During the times of the Polish–Lithuanian Commonwealth, since 1555 the settlement belonged to the family of the Radziwiłł magnates. Eventually it has grown into a miasteczko. Since 1722 it was the home of a glass factory founded by Anna Radziwiłł, closed in 1862.

After the Second Partition of Poland, since 1793 it belonged to the Russian Empire. In 1896 it was part of Oszmiana Uyezd, Vilna Governorate, Russian Empire.

In 1919 a battle of the Polish-Soviet war occurred nearby.

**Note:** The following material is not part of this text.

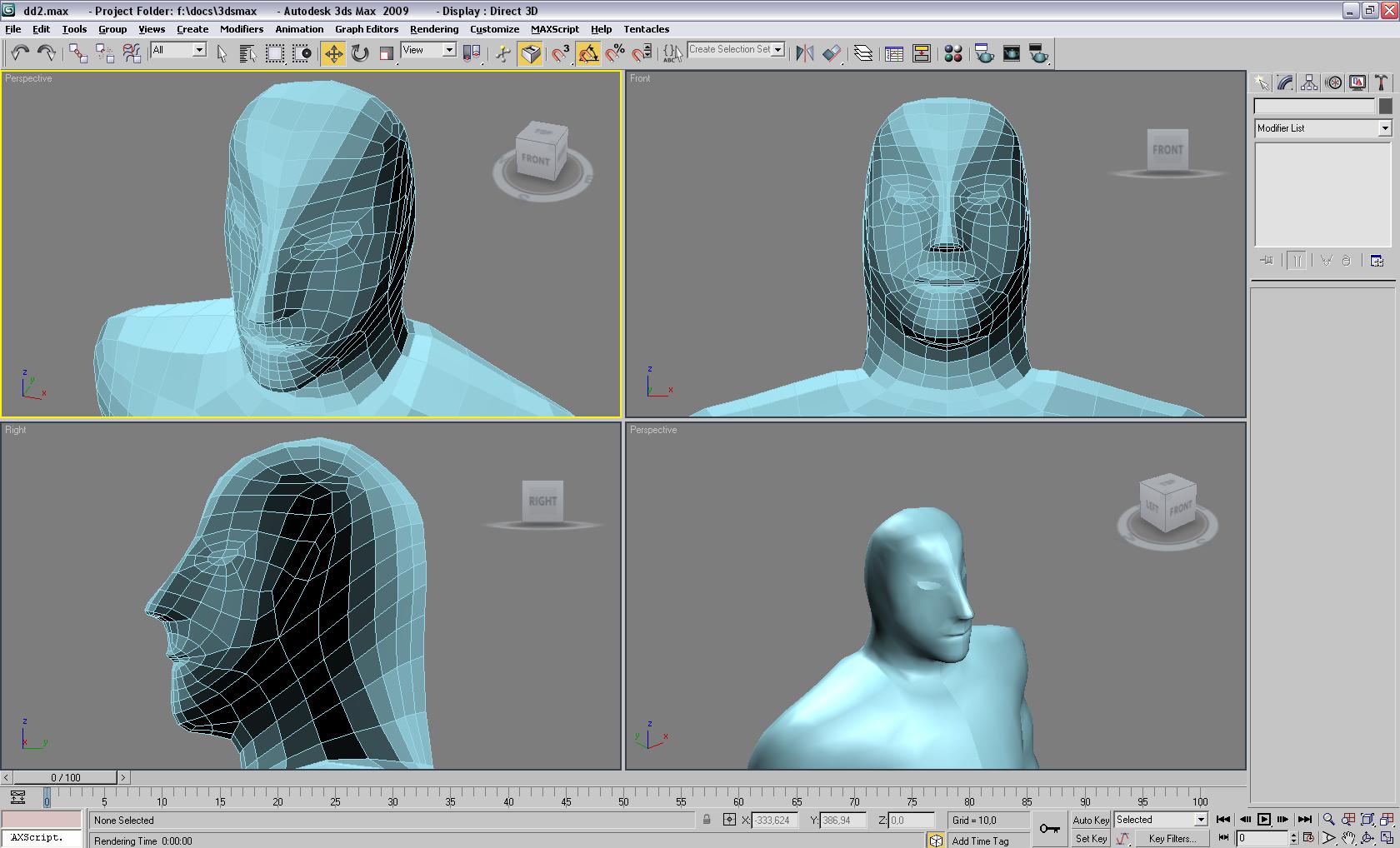
Task: Open the Layer Manager
Action: click(863, 54)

Naliboki was part of the Second Polish Republic throughout the interwar period, administratively in gmina Naliboki, part of Wołożyń County until 1930, and Stołpce County afterwards, both within the Nowogródek Voivodeship. It was formally divided into a town, village and manor farm. According to the 1921 census, the town, village and manor farm combined had a population of 1,738, 92.2% Polish and 7.0% Belarusian by declared nationality, and 86.7% Catholic, 11.1% Jewish and 2.2% Orthodox by religion.

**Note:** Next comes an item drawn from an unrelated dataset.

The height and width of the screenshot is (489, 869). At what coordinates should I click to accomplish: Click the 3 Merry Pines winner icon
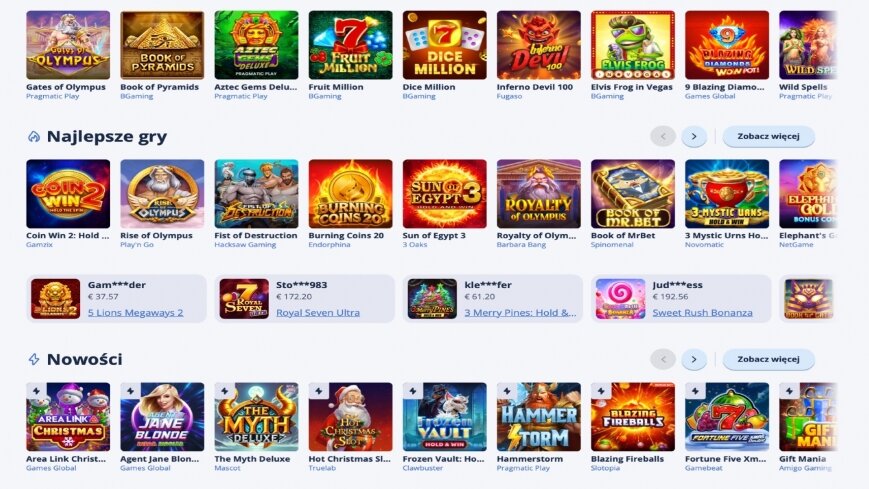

Following the 1939 Soviet invasion of Poland, it was annexed to Byelorussian SSR of the Soviet Union. During World War II, the Jewish population of Nalibaki was massacred by the Germans, with some escaping and joining the Soviet partisans, while 129 Poles were massacred by Soviet partisans on May 9, 1943 (see the Nalibaki massacre).

On August 6, 1943, Naliboki was pacified again, this time by German troops, as part of the so-called 'Operation Hermann', and its inhabitants were deported deep into the Reich for forced labor.